I had the, uh, privilege? of living in multiple parts of Brasil over a few months last year, and over that period I accidentally became a huge fan of Brasilian ATR music, which in fact I was using to teach myself Portuguese so that the armed security guards that they keep at hospitals in case a refugee shows up would stop literally throwing me out of the waiting room by the chronic pain triggers because the wait times I was there for exceeded the battery life on my phone, which I needed to communicate. So I had to plug my phone in. They didn't like that. They had zero infrastructure for people who did not natively and fluently speak clear Brasilian Portuguese. They didn't want any. And they were clearly as pissed off that I was getting help from LLMs as your average Threads dipshit. Why couldn't I just die?
ATR music. I say I accidentally became a fan because I didn't really understand what the songs were until I'd been listening to them on loop for months and months. This is how I learned Portuguese.
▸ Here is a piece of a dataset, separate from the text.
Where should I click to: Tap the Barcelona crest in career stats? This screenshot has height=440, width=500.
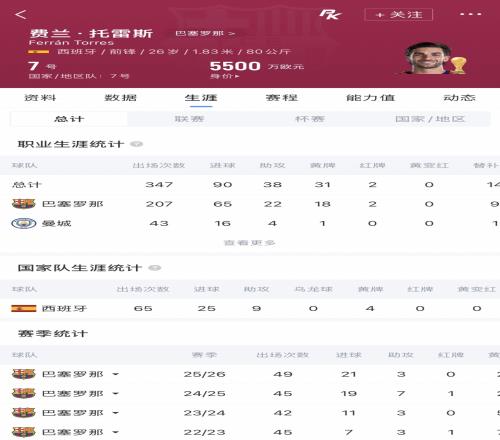pyautogui.click(x=24, y=204)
Music played during medicine ceremonies in african traditional religions. ATR is another one of those terms which refers to so many things that are very different from each other that it only really makes sense to use if you're discussing something like, four times in your entire life. Brasilian ATRs, to give a very stupid and reductive and ultimately incorrect summary, are kind of like early drag shows, except instead of gender, they deconstruct the political mythology of civilisational contact zones. Brasilian ATRs essentially have stock characters by whom a practitioner is possessed in order to make commentary on what a yank might parse as "race relations". Necessarily, these characters are, to yank eyes, out-and-out racial caricatures, such as an indigenous hunter who lives without the shackles of civilisation, and deceased slaves, who within the mythology of the practice have deep spiritual wisdom to impart upon an audience by virtue of this. As one wanders further north, there is a wider variety of these archetypes including Portuguese monarchs, sailors, and so forth, whose presence implies a very different "racial makeup" which is closer to the one that one might find discussed in actual historical literature than the genocide denying five-colour system everyone has to pretend is real if they want to get a rabies shot after getting attacked by somebody's pet doggo. (Even the UBS took this situation seriously when it happened to me.)
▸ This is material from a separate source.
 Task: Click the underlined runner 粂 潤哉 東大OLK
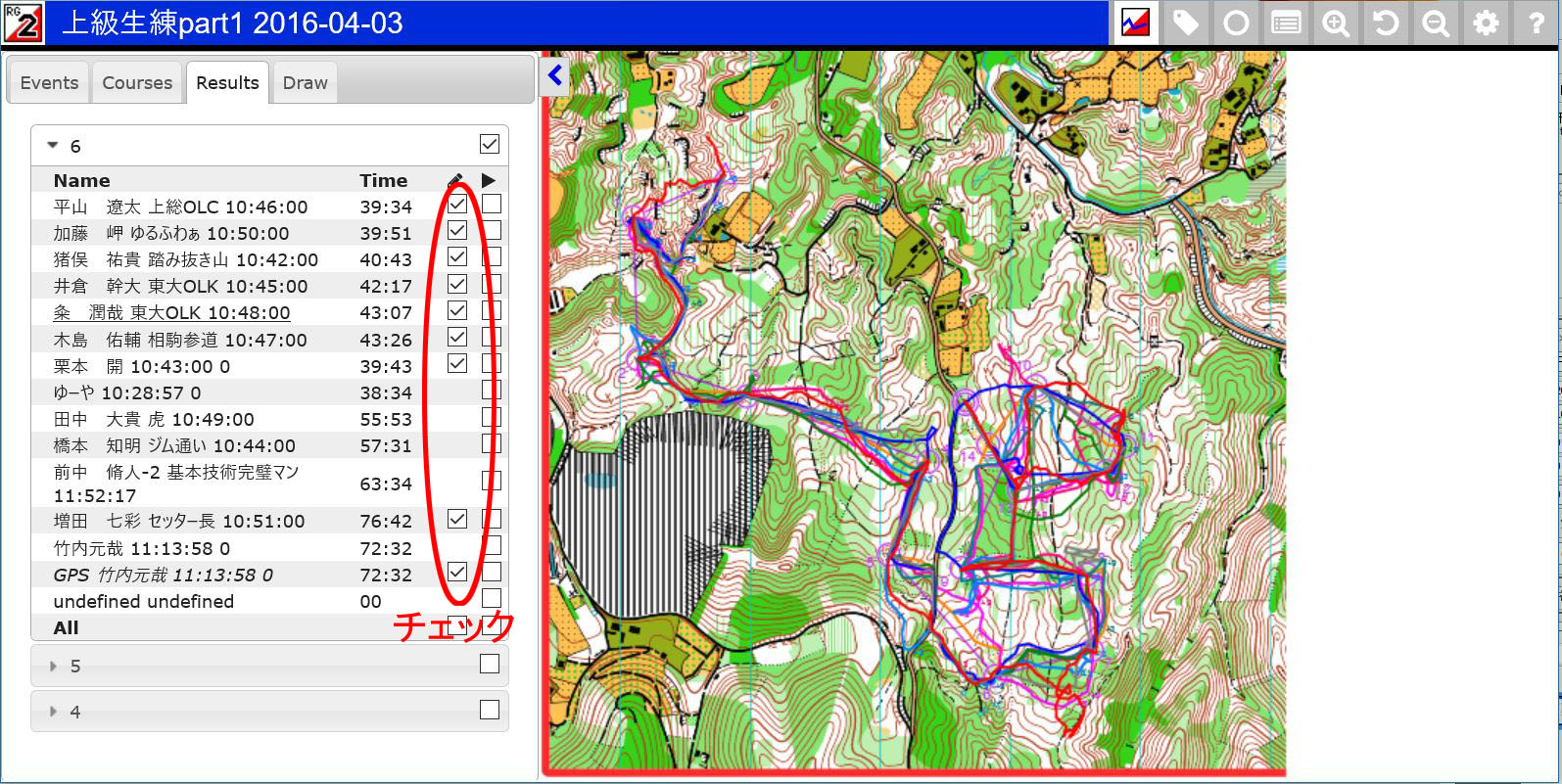(171, 313)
This description, I am very sure, is shocking to yank eyes. But unlike some of "y'all", I sat my partial ass down and listened and I'm glad I did because it provided my only workable context for anything that goes on in Brasil. "Racially" open medicine ceremonies where people dress up as Indian hunters and deceased slaves in order to receive blessings from the Orixas before being openly assassinated by the latifundia are much less racist spaces overall than Brasilian hospitals that clutch pearls at the terms that their victims (and yours, yank readers, you fordlandian genociders,) use to describe their own histories and experiences. They are much less racist than anything you people do on here.
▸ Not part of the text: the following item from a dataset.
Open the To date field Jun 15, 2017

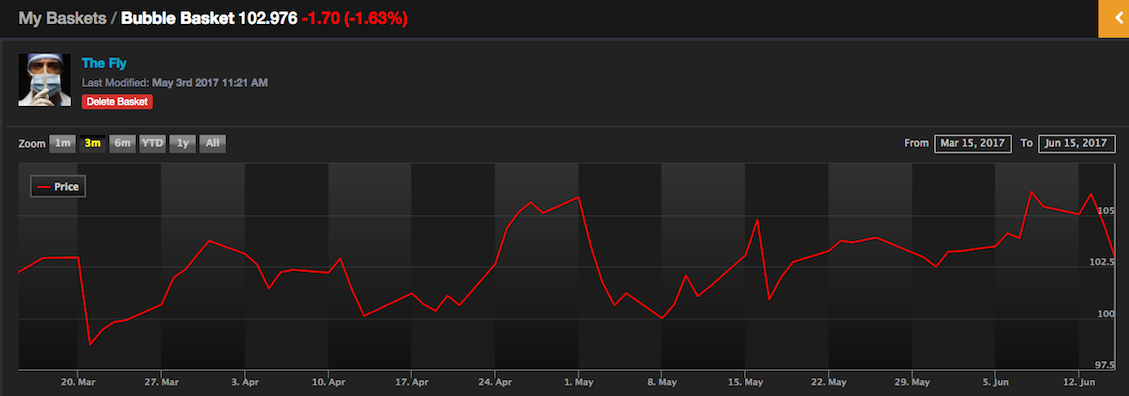coord(1077,143)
This post is about using descriptive scientific terminology over politically correct language designed to launder the status quo of genocidal imperialism.
It is an argument that people who are not genocidal imperialists (so, not you, yank reader of any race of man) should maintain authority over the way we discuss our own roles in the world rather than being policed by people who are genocidal imperialists and who want us to discuss that in a certain way rather than in the ways we have evolved to do so.
The people who live in the Amazonian rainforest doing redface ayahuasca have forgotten more about this than you will ever know and should be deferred to over their colonisers.